VKC is characterized by conjunctival infiltration by eosinophils, degranulated mast cells, basophils, plasma cells, lymphocytes and macrophages. Degranulated eosinophils and their toxic enzymes (e.g. major basic proteins) have been found in the conjunctiva and in the periphery of corneal ulcers, a fact that may suggest their etiopathogenic role in many of the problems associated with VKC. MC T cells are increased in the conjunctiva of these patients. Tears from VKC patients have been found to contain higher levels of leukotrienes and histamine (16 ng/mL) when compared to controls (5 ng/mL). Tears from VKC patients also contain major basic protein, Charcot-Leyden crystals, basophils, IgE and IgG specific for aeroallergens (e.g. ragweed pollen) and eosinophils (in 90% of cases). The tear-specific IgE does not correlate with the positive immediate skin tests that VKC patients may have, thus it represents more than a chronic allergic response as reflected in a study that suggested that exposure to house dust mite allergen aggravates VKC symptoms.

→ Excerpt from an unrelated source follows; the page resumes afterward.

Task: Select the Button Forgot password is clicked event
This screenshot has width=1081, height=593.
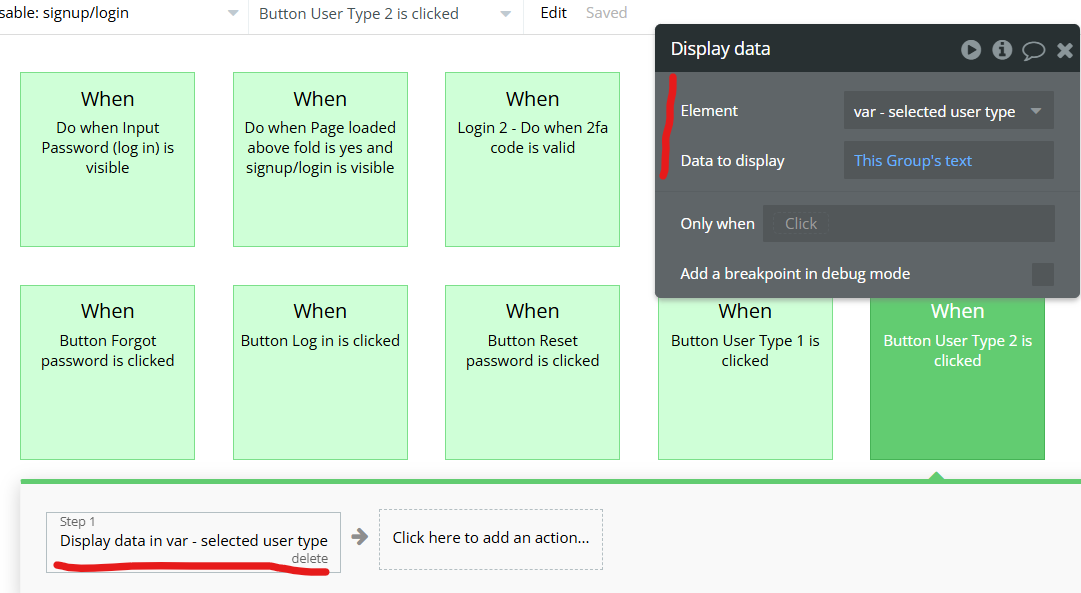Action: (x=108, y=372)
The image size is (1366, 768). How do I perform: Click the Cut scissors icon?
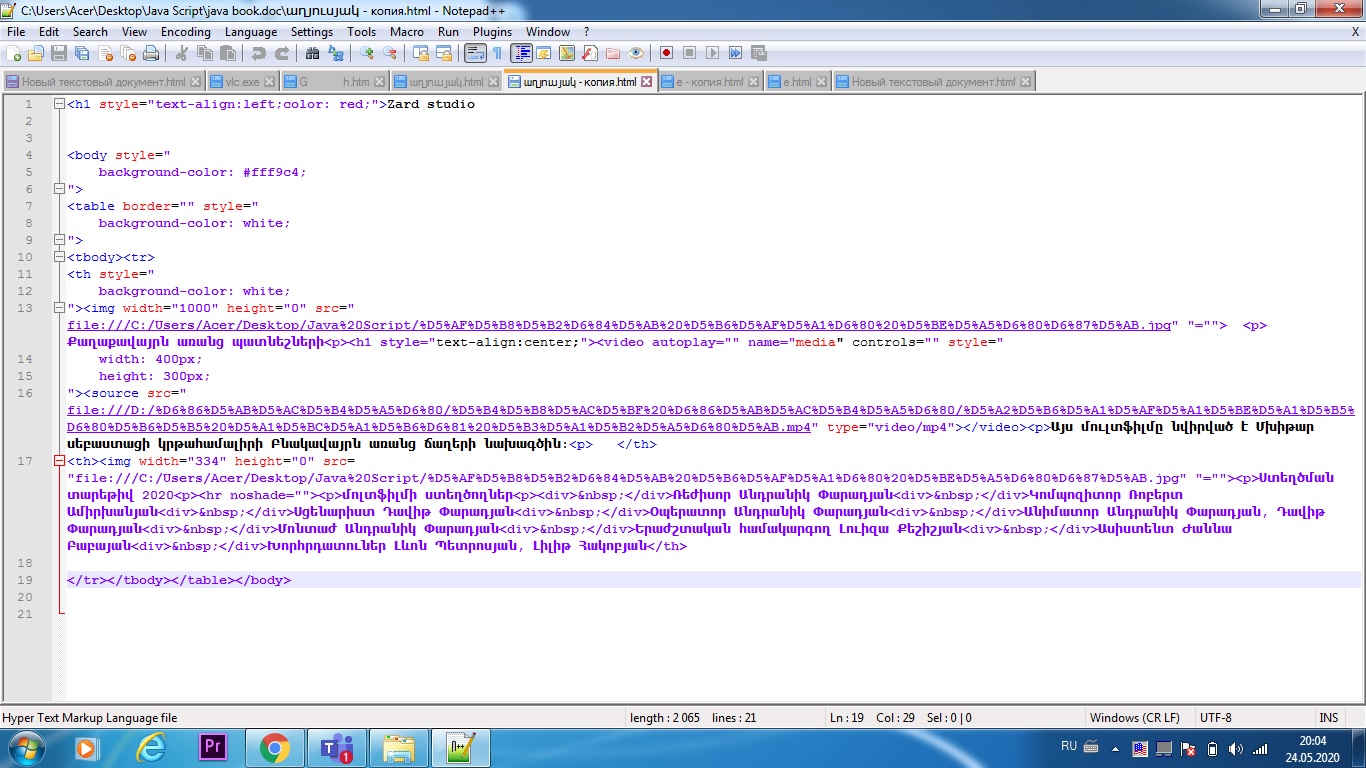click(182, 53)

Giant Papillary Conjunctivitis
Giant papillary conjunctivitis (GPC) is associated with the infiltration of basophils, eosinophils, plasma cells and lymphocytes. GPC has been directly linked to the continued use of contact lenses with a seasonal increase of symptoms during the spring pollen season, including itching. Signs include a white or clear exudate upon awakening that chronically becomes thick and stringy. Patients may develop Trantas’ dots, limbal infiltration and bulbar conjunctival hyperemia and edema. Upper tarsal papillary hypertrophy (‘cobblestoning’) has been described in 5% to 10% of soft and 3% to 4% of hard contact lens wearers. The contact lens polymer, the preservative (thimerosal) and proteinaceous deposits on the surface of the lens have been implicated in GPC, but this remains controversial. Analysis of the glycoprotein deposits on disposable soft contact lenses has revealed that the higher the water content, the higher the protein integration (lysozyme, tear-specific prealbumin and the heavy chain components of IgG) into the lens.